To repeat, these constitutional doubts are unnecessary. Rather, there is good reason not to bring the state's handling of private property seized for evidence prematurely into the complex constitutional formulas of taking and of just compensation, where it would be beyond legislative change, when there is in fact a legislative policy adequate to this case. ORS 133.623 to 133.663 provide for the return or restoration of seized property to the person whom the court finds to be entitled to its rightful possession. Assuming that a movant establishes a right to possession, the court may postpone execution of an order to return the property only "until such time as the things in question need no longer remain available for evidentiary use." ORS 133.653.

The statutes leave no doubt that the State of Oregon intends to respect the property interests of persons whose property it needs for evidentiary use. They also leave no doubt that the legislature intended valuable items of lawfully owned property to be returned or restored to the "rightful" possession of their owners essentially in the same form or condition in which the state took them. The majority discusses at length that "restore" in the statutes means "give back" rather than "repair," as if that disposed of the issue, but plaintiffs do not rest their claim on the meaning of "restore": "This argument misses the point of the statutes, which is that the State must give back what it takes, when no longer needed as evidence." The state would hardly argue that, if it took someone's live animal for evidentiary use, the state would satisfy the statutes if it returned a dead carcass. Nor can the state reasonably argue that when it seizes an operating vehicle, it has satisfied the statutes if it returns the dismantled pieces of the vehicle without an engine, wheels, or in this case, without a roof, windshield and other parts.

The statutes do not expressly prescribe the remedy for failure to return or restore property to its rightful owner. But the implicit remedy is that which is appropriate to other failures to return another's property. It does not arise from contract or tort. The question is not whether the legislature prescribed payment of "damages," as the majority puts it. Payment is not a sanction for having done something wrong; it is simply the cost of setting things right, of putting the property owner as nearly as practicable into the same position as if the state had given back his or her property unharmed. The object of the statutes is to avoid loss to the owner, not to judge the lawfulness or reasonableness of the officers' actions, which in this case are stipulated to have been reasonable.[3] The statutory scheme for return of property was not meant to turn into another form of review of police action.

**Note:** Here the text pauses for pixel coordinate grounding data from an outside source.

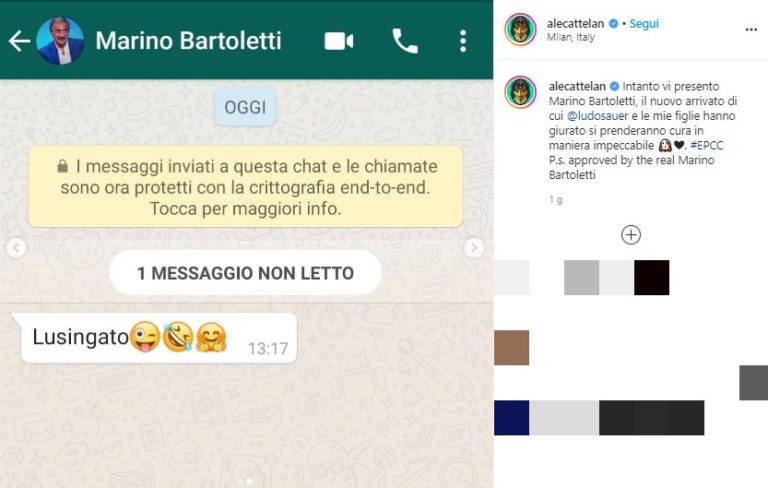Go to previous carousel image arrow
The width and height of the screenshot is (768, 488).
tap(16, 248)
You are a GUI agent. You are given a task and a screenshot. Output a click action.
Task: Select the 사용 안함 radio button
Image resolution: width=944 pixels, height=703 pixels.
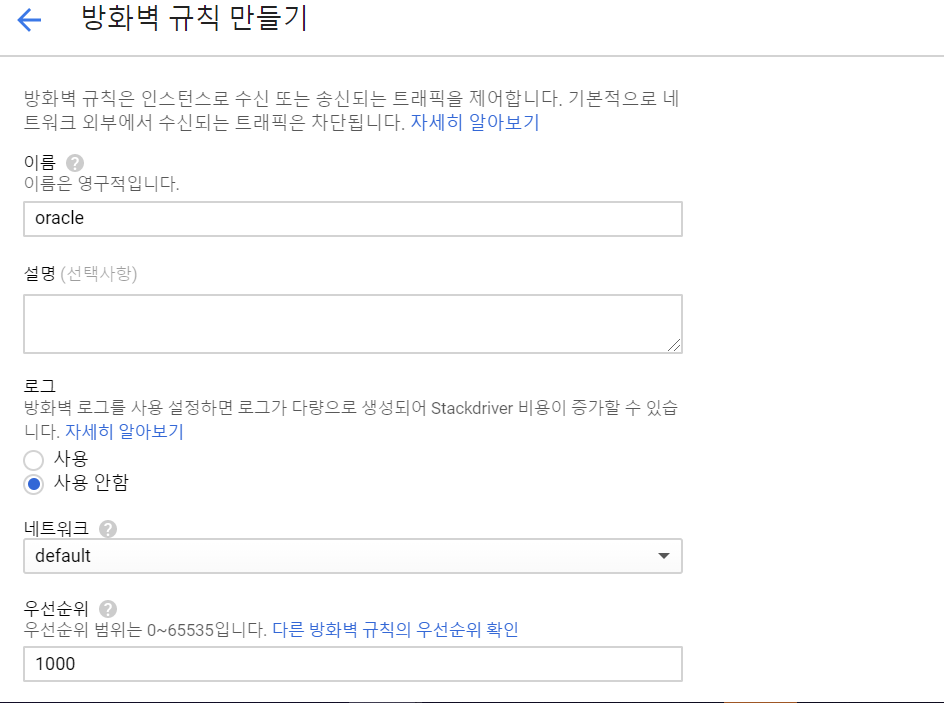pyautogui.click(x=34, y=484)
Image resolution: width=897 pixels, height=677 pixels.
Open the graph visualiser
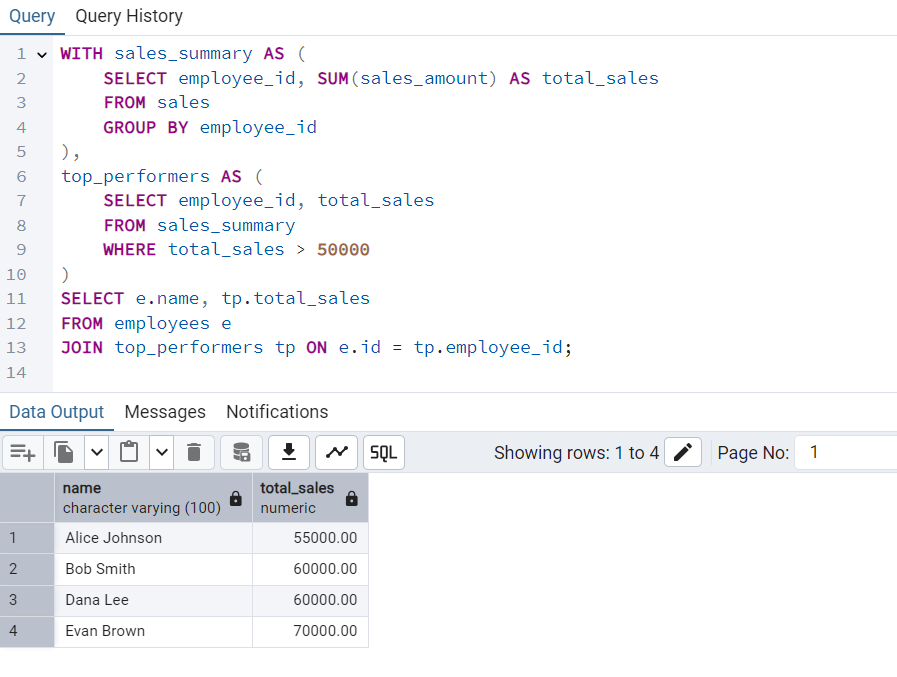click(336, 452)
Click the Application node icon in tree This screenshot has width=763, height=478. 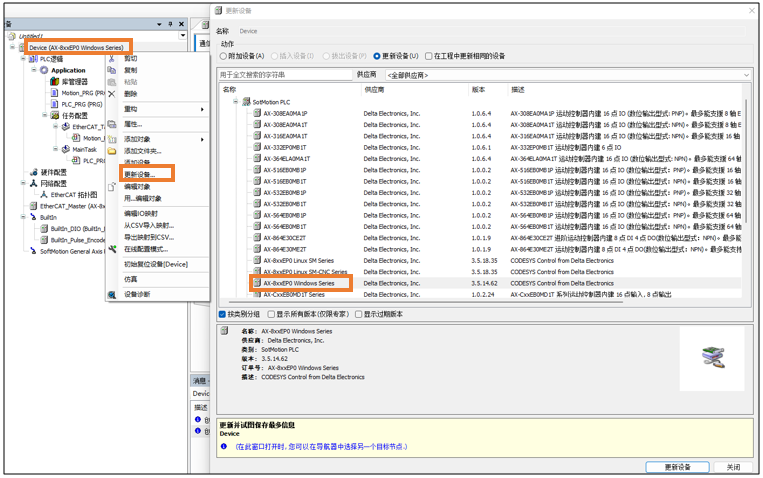tap(44, 71)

Whether compensation is due in a given case depends on whether the statutes have been followed. I suppose that if the owner knew enough in advance to be concerned about the potential destruction of property in the state's hands, the statutes would entitle the owner to a protective order or perhaps a declaratory or injunctive order to *83 assure that the property is maintained so that it can be returned or restored as the statutes prescribe. We are not dealing with minor scratches or depreciation while the property is held by the state, nor with evidentiary items whose value is de minimis. If the investigation requires that property must be dismantled, damaged, or consumed, such an order presumably would require that it be reassembled and repaired before being returned, or that it be replaced. If this has been done, there is no cause for compensation. In this case, the government could have reassembled or repaired the pickup truck, or it could have had the job done, presumably at the estimated cost of $2,290.90. It then could have complied with its statutory obligation to return or restore the vehicle to the person rightfully entitled to it. Because the government did neither and left those expenses to the owners, plaintiffs were entitled to recover them in this action.

Much concern is expressed these days about the rights of victims and bystanders in the administration of the laws. See Wells v. Paulus, 296 Or. 338, 675 P.2d 482 (1984). Looking beyond the present facts, the theory adopted by the majority deprives such persons along with all others of rights protected by Oregon law. The judgment of the circuit court should be affirmed.

LENT, J., joins in this dissenting opinion.

ROBERTS, Justice, dissenting.

I dissent from the majority opinion because I believe the Oregon Constitution requires the state to compensate plaintiffs for the destruction of their pickup truck. I agree with the majority that the statutory terms "return" and "restore" have the same meaning. I disagree, however, that compliance with either term can be achieved by the empty gesture of giving a person back the damaged pieces of his or her property.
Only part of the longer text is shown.